Five Strategies of Appreciative Leadership

Adapted from Appreciative Leadership:
Focus on What Works to Drive Winning Performance and Build a Thriving Organization

Diana Whitney, Amanda Trosten-Bloom and Kae Rader

Through our research on Appreciative Leadership and positive power, we have identified five areas of relational practice—what we call the Five Strategies of Appreciative Leadership. Each of the Five Strategies meets a different need that people have for high performance:

  • to know they belong;
  • to feel valued for what they have to contribute;
  • to know where the organization or community is headed;
  • to know that excellence is expected and can be depended on; and
  • to know that they are contributing to the greater good.

Inquiry lets people know that you value them and their contributions. When you ask people to share their thoughts and feelings— their stories of success or ideas for the future—and you sincerely listen to what they have to say, you are telling them, “I value you and your thinking.”

Illumination helps people understand how they can best contribute. Through the practices of illumination you can help people learn about their strengths and the strengths of others. You can give them confidence and encouragement to express themselves, take risks, and support others in working from their strengths.
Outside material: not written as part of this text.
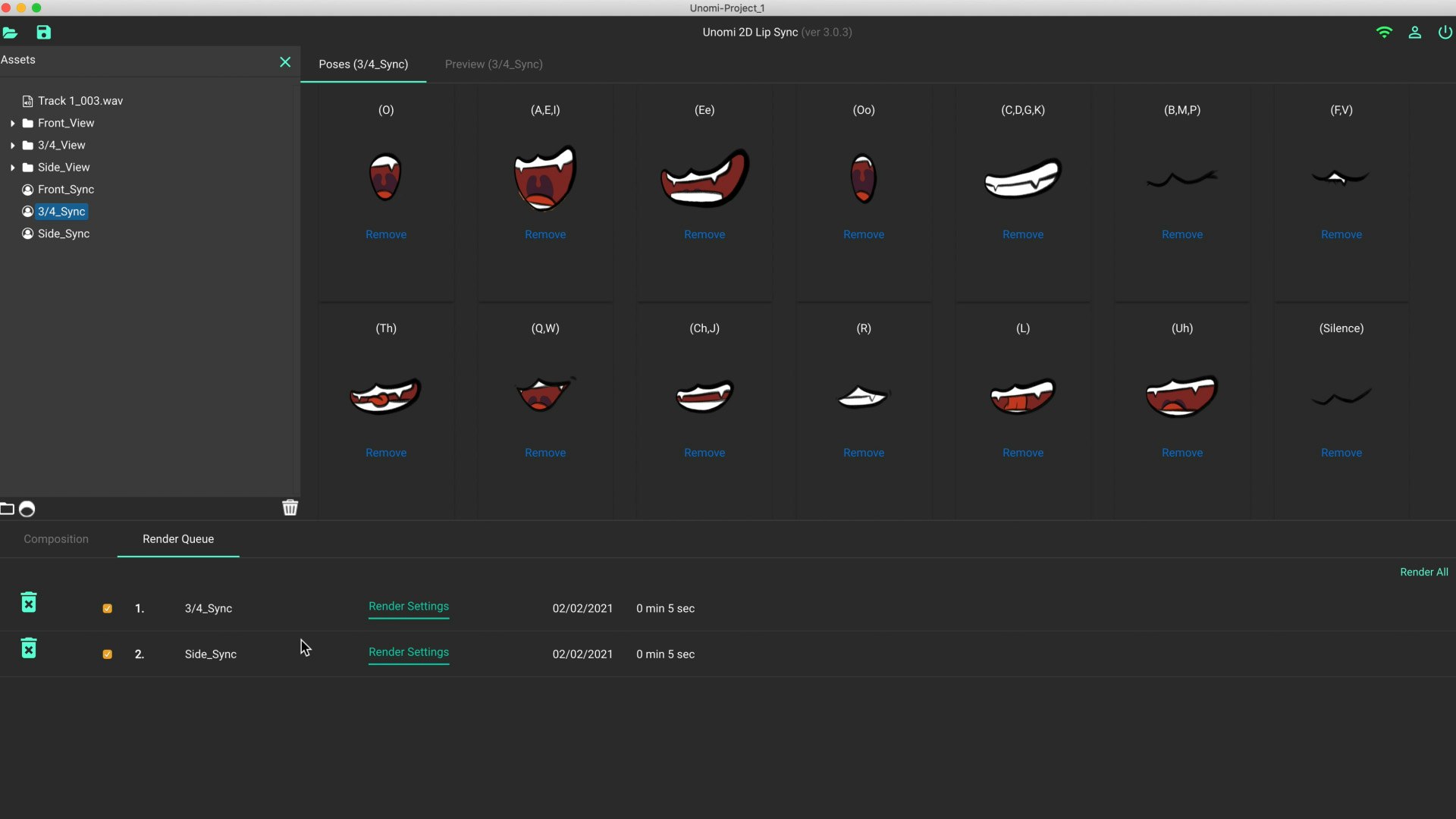Click the open project folder icon
Image resolution: width=1456 pixels, height=819 pixels.
(10, 33)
Inclusion gives people a sense of belonging. When you practice inclusion, you open the door for collaboration and co-creation. This, in turn, creates an environment in which people feel they are a part of something. When they feel part of something, they care for it.

Inspiration provides people with a sense of direction. By forging a vision and path forward, you give people hope and unleash energy. These are the foundations for transformation, innovation and sustainable high performance.

Integrity lets people know that they are expected to give their best for the greater good, and that they can trust others to do the same. When you lead with integrity, people know they can depend on you to connect them to the whole. Your example sets a standard for others to follow.